The moral import of story-telling

The ability to tell stories is morally important; as far as roleplaying games train us in telling stories, they morally improve us. (This may not the only way they do so.)

An example: I just took the train from Leiden to Utrecht. At some point, an untidy looking guy comes into the part where I was sitting and starts rummaging through the litter bins in order to find some food. A little while later he starts asking me for food (which I did not have); eyed my bag hungrily, as if he were about to try and steal it; then suddenly vommited (or noisily spat, I didn't try to find out) on the floor and departed. The prominent thought in my mind was: "Get lost, junk."

However, I then realised that the scene I had just witnessed could be part of many a touching tale, the protagonist of which would be thoroughly human and sympathetic. A million things that I can emphasise with and understand could bring a man to this behaviour. By narrative imagination, I can construct the sketches of some on the fly. And so the prominent thought in my mind became: "What sad circumstances have reduced him to this? Will he ever get out?"

To see the other as an individual human, not a prototype; to think of what you observe of him as a moment in a long temporal chain instead of thinking of it as the essence of his being: that is part of what morality is. And you need narrative imagination for it; the ability to tell stories. Especially, the ability to tell stories about real human beings with their weak and pathetic moments. The best of our roleplaying games allow us to train this ability.

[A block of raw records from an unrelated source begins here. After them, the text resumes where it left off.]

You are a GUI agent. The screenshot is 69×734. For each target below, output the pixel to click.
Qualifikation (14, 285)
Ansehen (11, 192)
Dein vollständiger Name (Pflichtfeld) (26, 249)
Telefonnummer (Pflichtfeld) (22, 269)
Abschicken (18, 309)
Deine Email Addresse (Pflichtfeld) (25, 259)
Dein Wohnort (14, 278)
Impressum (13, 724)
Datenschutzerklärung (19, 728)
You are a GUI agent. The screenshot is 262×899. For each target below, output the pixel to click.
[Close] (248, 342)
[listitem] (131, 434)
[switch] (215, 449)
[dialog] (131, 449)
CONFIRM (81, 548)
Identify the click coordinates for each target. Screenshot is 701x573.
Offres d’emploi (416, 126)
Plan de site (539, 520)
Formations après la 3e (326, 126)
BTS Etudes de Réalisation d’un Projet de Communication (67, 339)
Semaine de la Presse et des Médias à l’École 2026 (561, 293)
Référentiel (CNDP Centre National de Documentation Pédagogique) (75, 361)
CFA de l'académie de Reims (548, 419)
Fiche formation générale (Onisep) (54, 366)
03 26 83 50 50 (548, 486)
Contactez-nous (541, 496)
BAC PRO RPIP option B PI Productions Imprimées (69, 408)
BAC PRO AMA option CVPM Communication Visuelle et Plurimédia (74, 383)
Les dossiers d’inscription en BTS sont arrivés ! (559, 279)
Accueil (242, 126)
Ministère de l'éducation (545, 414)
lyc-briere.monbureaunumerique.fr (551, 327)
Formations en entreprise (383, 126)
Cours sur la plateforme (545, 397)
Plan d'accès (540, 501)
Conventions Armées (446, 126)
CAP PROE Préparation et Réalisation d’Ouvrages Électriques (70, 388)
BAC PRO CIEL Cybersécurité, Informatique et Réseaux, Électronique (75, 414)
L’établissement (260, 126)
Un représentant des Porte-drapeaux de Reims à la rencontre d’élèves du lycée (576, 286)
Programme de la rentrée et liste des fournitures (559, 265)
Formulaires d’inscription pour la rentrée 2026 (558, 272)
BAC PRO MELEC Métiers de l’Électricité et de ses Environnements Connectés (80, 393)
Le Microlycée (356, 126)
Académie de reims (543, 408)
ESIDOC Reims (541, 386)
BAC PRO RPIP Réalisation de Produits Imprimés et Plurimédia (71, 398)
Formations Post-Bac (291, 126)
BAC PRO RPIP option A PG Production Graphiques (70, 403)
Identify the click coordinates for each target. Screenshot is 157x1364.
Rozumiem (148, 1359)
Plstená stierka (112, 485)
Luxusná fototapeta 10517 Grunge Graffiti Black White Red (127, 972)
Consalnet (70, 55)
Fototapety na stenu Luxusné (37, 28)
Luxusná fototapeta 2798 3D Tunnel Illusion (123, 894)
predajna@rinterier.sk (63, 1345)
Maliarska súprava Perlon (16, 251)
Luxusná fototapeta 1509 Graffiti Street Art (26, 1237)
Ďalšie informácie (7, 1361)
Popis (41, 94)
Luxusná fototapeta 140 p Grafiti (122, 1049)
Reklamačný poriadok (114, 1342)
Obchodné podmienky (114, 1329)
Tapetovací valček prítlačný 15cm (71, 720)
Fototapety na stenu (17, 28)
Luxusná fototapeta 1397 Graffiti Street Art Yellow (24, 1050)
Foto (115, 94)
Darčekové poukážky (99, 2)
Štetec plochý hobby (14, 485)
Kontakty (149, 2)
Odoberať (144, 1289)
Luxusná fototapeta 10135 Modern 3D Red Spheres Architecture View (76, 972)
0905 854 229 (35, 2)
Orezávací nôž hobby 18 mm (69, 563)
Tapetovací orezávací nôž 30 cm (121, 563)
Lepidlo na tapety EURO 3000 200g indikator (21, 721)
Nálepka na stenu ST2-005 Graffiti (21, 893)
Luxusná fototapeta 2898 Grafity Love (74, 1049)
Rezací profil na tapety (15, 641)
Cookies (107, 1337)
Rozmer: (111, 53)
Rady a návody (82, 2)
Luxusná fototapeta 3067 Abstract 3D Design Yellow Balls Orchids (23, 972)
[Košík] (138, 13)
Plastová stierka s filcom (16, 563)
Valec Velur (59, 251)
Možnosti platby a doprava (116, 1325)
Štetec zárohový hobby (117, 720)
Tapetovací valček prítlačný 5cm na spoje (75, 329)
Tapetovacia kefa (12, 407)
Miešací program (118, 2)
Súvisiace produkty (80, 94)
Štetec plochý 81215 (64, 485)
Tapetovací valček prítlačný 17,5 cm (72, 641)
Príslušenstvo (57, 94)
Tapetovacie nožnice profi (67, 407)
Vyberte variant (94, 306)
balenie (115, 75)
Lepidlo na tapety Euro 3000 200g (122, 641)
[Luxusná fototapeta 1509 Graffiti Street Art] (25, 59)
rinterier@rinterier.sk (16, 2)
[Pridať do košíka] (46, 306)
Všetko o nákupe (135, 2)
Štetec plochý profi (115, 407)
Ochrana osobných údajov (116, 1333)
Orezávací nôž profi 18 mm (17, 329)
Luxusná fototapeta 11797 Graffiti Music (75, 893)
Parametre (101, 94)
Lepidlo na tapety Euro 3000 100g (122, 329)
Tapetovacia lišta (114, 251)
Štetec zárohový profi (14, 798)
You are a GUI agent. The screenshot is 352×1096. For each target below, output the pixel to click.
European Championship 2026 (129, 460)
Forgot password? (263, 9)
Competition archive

(Paul Czege once told me that one the things he wants with Acts of Evil is stimulate people to think of other humans as, well, good and noble human beings. He gave the example of a fat man ordering an extra large meal in a fast food bar. You could think: "Hey fatto, you'd better take a small meal or burst." Or you could think: "Well, maybe the guy has been working in his poor old mother's garden all day and is simply starved." The second needs a sharper and quicker imagination, but it surely is to be preferred.)